朱四娘卻沒有一點點環境,從小看到聽到的便是牲畜語言和行為,沒當著楊凡的麵說出髒話來,已經算是極大的收斂。
這時發出了她認為的挑逗,見楊凡沒有反對,也沒有拒絕,便更進一步,湊到楊凡近前:“楊相公,不如我們比劃比劃?”
楊凡故意裝糊塗:“四娘要和我比武?”
以前朱四娘也是這麽勾搭杜讓等八人的,她一說比試,那些人就都明白了,直接就和她進了屋。
此時楊凡卻是這種反應,搞得朱四娘有些摸不著頭腦,以為楊凡是真的沒有聽懂她的暗示。
幹脆將話挑明了:“楊相公,我看對你了,我們睡一覺。”
楊凡滿頭的黑線,這位還真是有夠直接。
雖說四周的嘍囉們都在忙,可是距離並不遠,朱四娘如此大膽,也不怕被人聽了去。
看出楊凡的樣子,朱四娘頗為豪放:“楊相公,怕什麽,大家都是江湖兒女,成就成不成就不成,至於這麽墨墨跡跡嗎?”
當日杜讓等人單獨宴請楊凡之時,朱四娘就是這麽說的,區別是那時和楊凡二人在屋裏,現在卻是在外麵,大庭廣眾的。
楊凡堂堂丈夫,自然不能被她看輕了,哈哈大笑:“瞧四娘你說的,不過是些許小事,讓你這麽一說,倒成了天大的事了。
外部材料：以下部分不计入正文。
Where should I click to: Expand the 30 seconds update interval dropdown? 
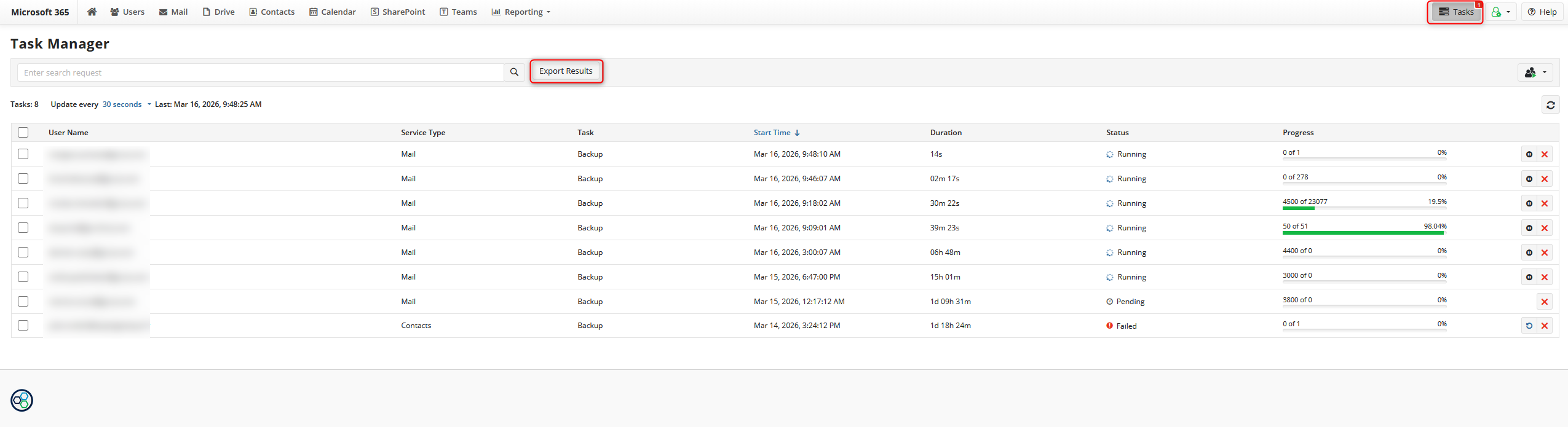click(x=126, y=104)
”
朱四娘不管,隻是追問:“那你說行不行?”
楊凡肯定不能答應,再找借口說:“此時我剛到唐王寨,兄弟食不裹腹,衣不弊體,待將兄弟們安頓住了,我再與四娘共赴巫山。”
朱四娘聽得煩躁,聲音也大了起來:“上次你就是這麽說的,這次還這麽說,怕不是耍笑於我?”
見她動了怒氣,楊凡趕忙勸慰:“四娘息怒,我向來敬待四娘,哪來耍笑一說。”
“既然不是耍笑,為何你三番五次的推脫?”
這一番質問將楊凡問得毫無退路,隻能嘿嘿幹笑。